Не сравнить с нашей теперешней сытой размеренностью.

Более точные данные в интервью его дочери, Марины Тарковской:

Кроме Марины, не обошла и его вниманием Анна Ахматова, собрат по опале, с которой он познакомился в 46 году (биограф отмечает это как одно из важнейших событий в жизни). Ахматова даже написала хвалебную рецензию на книгу его стихов, (с трудом верится что она на такое способна), однако книга не вышла, в ней не было ни одного хвалебного стихотворения Сталину. Но первая книга выйдет только в 1962. Дружба поэтов продлилась до самой смерти, на которую он отозвался циклом стихотворений.

Кроме того, его жизнь отмечена целым рядом личных драматических событий. Это был настоящий человек страстей, сильных и глубоких и долговременных.

Также одним из самых ярких и неизгладимых впечатлений в его жизни было знакомство и дружба с Марией Фальц, его первой юношеской любовью. Он была старше на 9 лет (Тарковскому на тот момент было 16), уже успела побывать замужем и остаться вдовой. Арсений пытался связать с ней жизнь, и он был ей небезразличен, но по ряду причин быть вместе им не удалось.
В 1932 году Мария умерла от туберкулеза, Арсений всю жизнь не мог пережить эту утрату.

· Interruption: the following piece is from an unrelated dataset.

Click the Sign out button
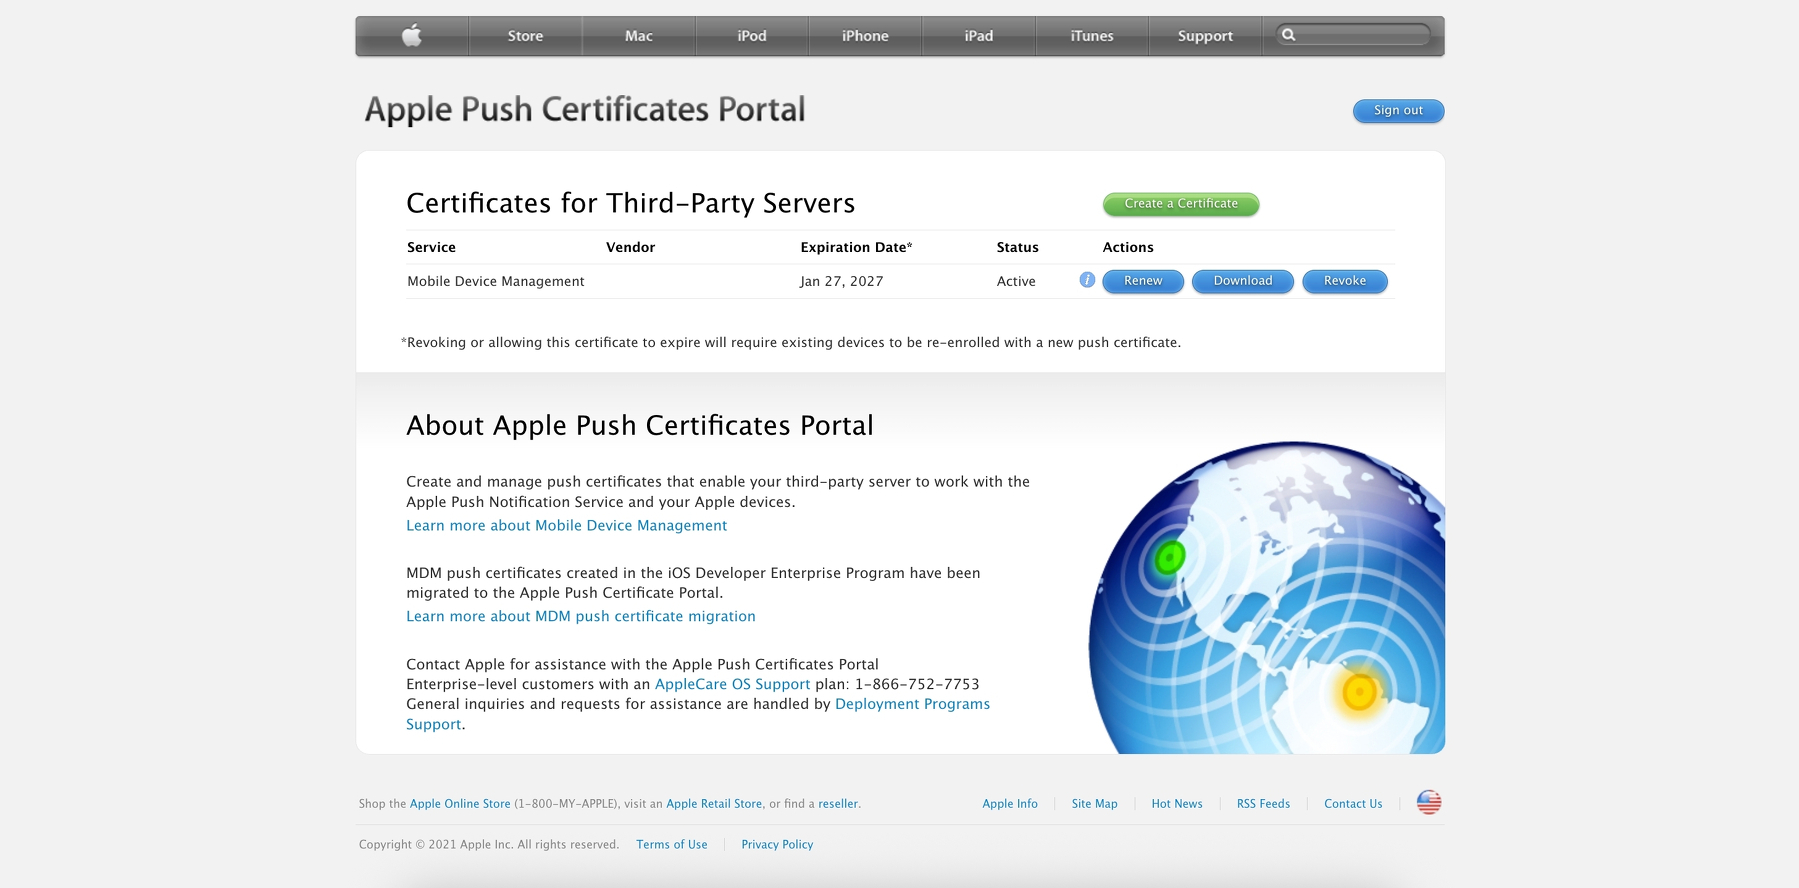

«— И все-таки мистически он не расставался с несравненной Фальц: «Лети, уносишь на своих губах сырой земли холодный привкус», — писал он. Ощущаешь в этих стихах дыхание самой вечности. «

То что «свидания» посвящены именно М. Фальц, а не Марии Вишняковой утверждает и Марина Арсеньевна Тарковская. Надо отдать ей должное, она очень трепетно и объективно относится к наследию отца, ничего не приукрашивая, спокойно говорит о его любви к другим женщинам кроме их матери, без обид.
А ведь обида-то была, и еще какая..

И вот он ушел от нас, живет в другой семье, а не с нами. Мы, дети, не могли тогда знать, как сложны бывают отношения взрослых, сколько нужно любви, терпения и самоотречения, чтобы сохранить семью. Возможно, эта ранняя травма и сделала Андрея отчаянным задирой, а меня замкнутой, молчаливой девочкой.»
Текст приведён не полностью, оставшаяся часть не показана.